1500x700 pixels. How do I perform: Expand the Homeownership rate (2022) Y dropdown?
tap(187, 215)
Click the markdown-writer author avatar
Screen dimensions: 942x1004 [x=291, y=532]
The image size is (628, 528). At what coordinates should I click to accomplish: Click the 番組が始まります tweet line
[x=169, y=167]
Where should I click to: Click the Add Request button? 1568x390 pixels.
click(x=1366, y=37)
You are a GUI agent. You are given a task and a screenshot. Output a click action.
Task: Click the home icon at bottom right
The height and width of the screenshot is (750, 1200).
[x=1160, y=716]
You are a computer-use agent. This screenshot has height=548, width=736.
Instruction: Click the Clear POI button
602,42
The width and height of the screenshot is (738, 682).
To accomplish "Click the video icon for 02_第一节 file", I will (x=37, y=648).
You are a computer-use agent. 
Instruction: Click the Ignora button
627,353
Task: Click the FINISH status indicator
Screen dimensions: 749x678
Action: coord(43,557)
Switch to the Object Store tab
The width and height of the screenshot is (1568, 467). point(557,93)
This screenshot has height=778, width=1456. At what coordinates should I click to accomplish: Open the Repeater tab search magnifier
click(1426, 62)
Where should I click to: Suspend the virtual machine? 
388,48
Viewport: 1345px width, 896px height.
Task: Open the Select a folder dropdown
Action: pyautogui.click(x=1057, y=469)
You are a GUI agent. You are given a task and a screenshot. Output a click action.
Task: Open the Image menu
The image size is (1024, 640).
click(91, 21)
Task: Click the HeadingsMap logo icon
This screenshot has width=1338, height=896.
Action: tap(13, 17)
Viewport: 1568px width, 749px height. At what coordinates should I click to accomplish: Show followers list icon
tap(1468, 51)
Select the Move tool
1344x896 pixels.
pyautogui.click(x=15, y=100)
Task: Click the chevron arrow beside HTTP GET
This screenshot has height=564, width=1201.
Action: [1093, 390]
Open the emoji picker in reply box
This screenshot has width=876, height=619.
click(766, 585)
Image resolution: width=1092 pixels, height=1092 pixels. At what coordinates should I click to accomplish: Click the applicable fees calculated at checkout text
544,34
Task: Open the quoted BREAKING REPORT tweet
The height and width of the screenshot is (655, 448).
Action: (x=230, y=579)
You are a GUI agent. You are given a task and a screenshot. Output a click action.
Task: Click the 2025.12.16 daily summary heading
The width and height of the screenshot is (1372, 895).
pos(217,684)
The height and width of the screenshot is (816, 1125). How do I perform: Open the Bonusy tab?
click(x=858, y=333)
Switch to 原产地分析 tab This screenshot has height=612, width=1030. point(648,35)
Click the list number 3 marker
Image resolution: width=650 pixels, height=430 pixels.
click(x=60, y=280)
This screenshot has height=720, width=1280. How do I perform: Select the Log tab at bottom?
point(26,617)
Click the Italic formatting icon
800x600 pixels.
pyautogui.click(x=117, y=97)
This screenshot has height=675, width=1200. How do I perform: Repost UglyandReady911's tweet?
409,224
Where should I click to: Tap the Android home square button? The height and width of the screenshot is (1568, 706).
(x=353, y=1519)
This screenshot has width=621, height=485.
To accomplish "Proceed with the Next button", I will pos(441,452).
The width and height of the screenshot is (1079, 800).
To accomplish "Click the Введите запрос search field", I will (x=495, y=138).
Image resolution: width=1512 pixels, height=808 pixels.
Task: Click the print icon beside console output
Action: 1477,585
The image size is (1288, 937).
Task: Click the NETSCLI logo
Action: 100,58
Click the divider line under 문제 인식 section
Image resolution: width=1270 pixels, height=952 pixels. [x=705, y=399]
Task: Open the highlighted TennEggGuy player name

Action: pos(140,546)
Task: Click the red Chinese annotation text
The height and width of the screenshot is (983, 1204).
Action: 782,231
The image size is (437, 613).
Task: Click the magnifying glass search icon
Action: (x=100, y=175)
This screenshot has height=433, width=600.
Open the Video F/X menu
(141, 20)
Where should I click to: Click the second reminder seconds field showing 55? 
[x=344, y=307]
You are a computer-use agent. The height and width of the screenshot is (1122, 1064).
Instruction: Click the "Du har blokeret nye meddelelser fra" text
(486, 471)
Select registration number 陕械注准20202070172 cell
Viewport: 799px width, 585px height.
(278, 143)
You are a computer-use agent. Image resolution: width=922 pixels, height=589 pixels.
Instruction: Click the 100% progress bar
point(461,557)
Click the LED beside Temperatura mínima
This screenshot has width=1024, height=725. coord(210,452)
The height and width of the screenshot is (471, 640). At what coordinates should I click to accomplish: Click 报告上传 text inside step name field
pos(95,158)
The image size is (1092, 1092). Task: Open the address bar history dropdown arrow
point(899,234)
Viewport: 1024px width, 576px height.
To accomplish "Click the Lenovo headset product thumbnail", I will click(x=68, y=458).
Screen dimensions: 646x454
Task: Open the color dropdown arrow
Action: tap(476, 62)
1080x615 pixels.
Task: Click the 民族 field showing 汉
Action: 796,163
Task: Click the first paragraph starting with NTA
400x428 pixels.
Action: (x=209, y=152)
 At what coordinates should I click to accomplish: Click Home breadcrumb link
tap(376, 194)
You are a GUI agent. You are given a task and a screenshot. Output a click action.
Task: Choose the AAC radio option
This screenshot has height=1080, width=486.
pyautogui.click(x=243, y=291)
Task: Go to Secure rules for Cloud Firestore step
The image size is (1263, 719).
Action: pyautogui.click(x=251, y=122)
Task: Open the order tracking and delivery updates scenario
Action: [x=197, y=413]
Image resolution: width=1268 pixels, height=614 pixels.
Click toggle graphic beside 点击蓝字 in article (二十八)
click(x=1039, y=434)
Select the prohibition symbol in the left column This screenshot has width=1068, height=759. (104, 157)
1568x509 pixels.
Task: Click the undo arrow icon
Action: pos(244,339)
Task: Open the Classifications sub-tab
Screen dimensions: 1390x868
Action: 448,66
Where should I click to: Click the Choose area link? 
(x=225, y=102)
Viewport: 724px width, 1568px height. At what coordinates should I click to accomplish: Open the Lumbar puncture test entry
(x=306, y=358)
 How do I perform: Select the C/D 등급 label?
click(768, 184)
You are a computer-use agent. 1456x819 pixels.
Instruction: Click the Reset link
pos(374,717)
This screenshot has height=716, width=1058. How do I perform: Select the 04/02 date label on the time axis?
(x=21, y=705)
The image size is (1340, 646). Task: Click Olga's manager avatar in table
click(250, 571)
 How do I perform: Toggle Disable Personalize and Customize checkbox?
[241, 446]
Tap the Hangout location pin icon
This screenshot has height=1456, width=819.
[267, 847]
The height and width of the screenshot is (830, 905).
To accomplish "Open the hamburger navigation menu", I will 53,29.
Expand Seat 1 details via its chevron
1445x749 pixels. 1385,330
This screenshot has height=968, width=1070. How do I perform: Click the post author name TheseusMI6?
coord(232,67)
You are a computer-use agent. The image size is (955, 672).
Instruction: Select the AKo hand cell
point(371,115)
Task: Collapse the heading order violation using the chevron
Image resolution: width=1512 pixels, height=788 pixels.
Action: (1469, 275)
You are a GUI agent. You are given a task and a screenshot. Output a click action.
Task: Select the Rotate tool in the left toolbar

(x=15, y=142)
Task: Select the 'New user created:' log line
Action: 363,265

## The problem
Output every entry exactly.

## Result of the exercise
1500x700 pixels. How do I perform: Expand the Homeownership rate (2022) Y dropdown?
tap(187, 215)
Click the markdown-writer author avatar
Screen dimensions: 942x1004 [x=291, y=532]
The image size is (628, 528). At what coordinates should I click to accomplish: Click the 番組が始まります tweet line
[x=169, y=167]
Where should I click to: Click the Add Request button? 1568x390 pixels.
click(x=1366, y=37)
You are a GUI agent. You are given a task and a screenshot. Output a click action.
Task: Click the home icon at bottom right
The height and width of the screenshot is (750, 1200).
[x=1160, y=716]
You are a computer-use agent. This screenshot has height=548, width=736.
Instruction: Click the Clear POI button
602,42
The width and height of the screenshot is (738, 682).
To accomplish "Click the video icon for 02_第一节 file", I will (x=37, y=648).
You are a computer-use agent. 
Instruction: Click the Ignora button
627,353
Task: Click the FINISH status indicator
Screen dimensions: 749x678
Action: coord(43,557)
Switch to the Object Store tab
The width and height of the screenshot is (1568, 467). point(557,93)
This screenshot has height=778, width=1456. At what coordinates should I click to accomplish: Open the Repeater tab search magnifier
click(1426, 62)
Where should I click to: Suspend the virtual machine? 
388,48
Viewport: 1345px width, 896px height.
Task: Open the Select a folder dropdown
Action: pyautogui.click(x=1057, y=469)
You are a GUI agent. You are given a task and a screenshot. Output a click action.
Task: Open the Image menu
The image size is (1024, 640).
click(91, 21)
Task: Click the HeadingsMap logo icon
This screenshot has width=1338, height=896.
Action: tap(13, 17)
Viewport: 1568px width, 749px height. At what coordinates should I click to accomplish: Show followers list icon
tap(1468, 51)
Select the Move tool
1344x896 pixels.
pyautogui.click(x=15, y=100)
Task: Click the chevron arrow beside HTTP GET
This screenshot has height=564, width=1201.
Action: [1093, 390]
Open the emoji picker in reply box
This screenshot has width=876, height=619.
click(766, 585)
Image resolution: width=1092 pixels, height=1092 pixels. At what coordinates should I click to accomplish: Click the applicable fees calculated at checkout text
544,34
Task: Open the quoted BREAKING REPORT tweet
The height and width of the screenshot is (655, 448).
Action: (x=230, y=579)
You are a GUI agent. You are given a task and a screenshot. Output a click action.
Task: Click the 2025.12.16 daily summary heading
The width and height of the screenshot is (1372, 895).
pos(217,684)
The height and width of the screenshot is (816, 1125). How do I perform: Open the Bonusy tab?
click(x=858, y=333)
Switch to 原产地分析 tab This screenshot has height=612, width=1030. point(648,35)
Click the list number 3 marker
Image resolution: width=650 pixels, height=430 pixels.
click(x=60, y=280)
This screenshot has height=720, width=1280. How do I perform: Select the Log tab at bottom?
point(26,617)
Click the Italic formatting icon
800x600 pixels.
pyautogui.click(x=117, y=97)
This screenshot has height=675, width=1200. How do I perform: Repost UglyandReady911's tweet?
409,224
Where should I click to: Tap the Android home square button? The height and width of the screenshot is (1568, 706).
(x=353, y=1519)
This screenshot has width=621, height=485.
To accomplish "Proceed with the Next button", I will pos(441,452).
The width and height of the screenshot is (1079, 800).
To accomplish "Click the Введите запрос search field", I will (x=495, y=138).
Image resolution: width=1512 pixels, height=808 pixels.
Task: Click the print icon beside console output
Action: 1477,585
The image size is (1288, 937).
Task: Click the NETSCLI logo
Action: 100,58
Click the divider line under 문제 인식 section
Image resolution: width=1270 pixels, height=952 pixels. [x=705, y=399]
Task: Open the highlighted TennEggGuy player name

Action: pos(140,546)
Task: Click the red Chinese annotation text
The height and width of the screenshot is (983, 1204).
Action: 782,231
The image size is (437, 613).
Task: Click the magnifying glass search icon
Action: (x=100, y=175)
This screenshot has height=433, width=600.
Open the Video F/X menu
(141, 20)
Where should I click to: Click the second reminder seconds field showing 55? 
[x=344, y=307]
You are a computer-use agent. The height and width of the screenshot is (1122, 1064).
Instruction: Click the "Du har blokeret nye meddelelser fra" text
(486, 471)
Select registration number 陕械注准20202070172 cell
Viewport: 799px width, 585px height.
(278, 143)
You are a computer-use agent. Image resolution: width=922 pixels, height=589 pixels.
Instruction: Click the 100% progress bar
point(461,557)
Click the LED beside Temperatura mínima
This screenshot has width=1024, height=725. coord(210,452)
The height and width of the screenshot is (471, 640). At what coordinates should I click to accomplish: Click 报告上传 text inside step name field
pos(95,158)
The image size is (1092, 1092). Task: Open the address bar history dropdown arrow
point(899,234)
Viewport: 1024px width, 576px height.
To accomplish "Click the Lenovo headset product thumbnail", I will click(x=68, y=458).
Screen dimensions: 646x454
Task: Open the color dropdown arrow
Action: tap(476, 62)
1080x615 pixels.
Task: Click the 民族 field showing 汉
Action: 796,163
Task: Click the first paragraph starting with NTA
400x428 pixels.
Action: (x=209, y=152)
 At what coordinates should I click to accomplish: Click Home breadcrumb link
tap(376, 194)
You are a GUI agent. You are given a task and a screenshot. Output a click action.
Task: Choose the AAC radio option
This screenshot has height=1080, width=486.
pyautogui.click(x=243, y=291)
Task: Go to Secure rules for Cloud Firestore step
The image size is (1263, 719).
Action: pyautogui.click(x=251, y=122)
Task: Open the order tracking and delivery updates scenario
Action: [x=197, y=413]
Image resolution: width=1268 pixels, height=614 pixels.
Click toggle graphic beside 点击蓝字 in article (二十八)
click(x=1039, y=434)
Select the prohibition symbol in the left column This screenshot has width=1068, height=759. (104, 157)
1568x509 pixels.
Task: Click the undo arrow icon
Action: pos(244,339)
Task: Open the Classifications sub-tab
Screen dimensions: 1390x868
Action: 448,66
Where should I click to: Click the Choose area link? 
(x=225, y=102)
Viewport: 724px width, 1568px height. At what coordinates should I click to accomplish: Open the Lumbar puncture test entry
(x=306, y=358)
 How do I perform: Select the C/D 등급 label?
click(768, 184)
You are a computer-use agent. 1456x819 pixels.
Instruction: Click the Reset link
pos(374,717)
This screenshot has height=716, width=1058. How do I perform: Select the 04/02 date label on the time axis?
(x=21, y=705)
The image size is (1340, 646). Task: Click Olga's manager avatar in table
click(250, 571)
 How do I perform: Toggle Disable Personalize and Customize checkbox?
[241, 446]
Tap the Hangout location pin icon
This screenshot has height=1456, width=819.
[267, 847]
The height and width of the screenshot is (830, 905).
To accomplish "Open the hamburger navigation menu", I will 53,29.
Expand Seat 1 details via its chevron
1445x749 pixels. 1385,330
This screenshot has height=968, width=1070. How do I perform: Click the post author name TheseusMI6?
coord(232,67)
You are a computer-use agent. The image size is (955, 672).
Instruction: Select the AKo hand cell
point(371,115)
Task: Collapse the heading order violation using the chevron
Image resolution: width=1512 pixels, height=788 pixels.
Action: (1469, 275)
You are a GUI agent. You are given a task and a screenshot. Output a click action.
Task: Select the Rotate tool in the left toolbar

(x=15, y=142)
Task: Select the 'New user created:' log line
Action: 363,265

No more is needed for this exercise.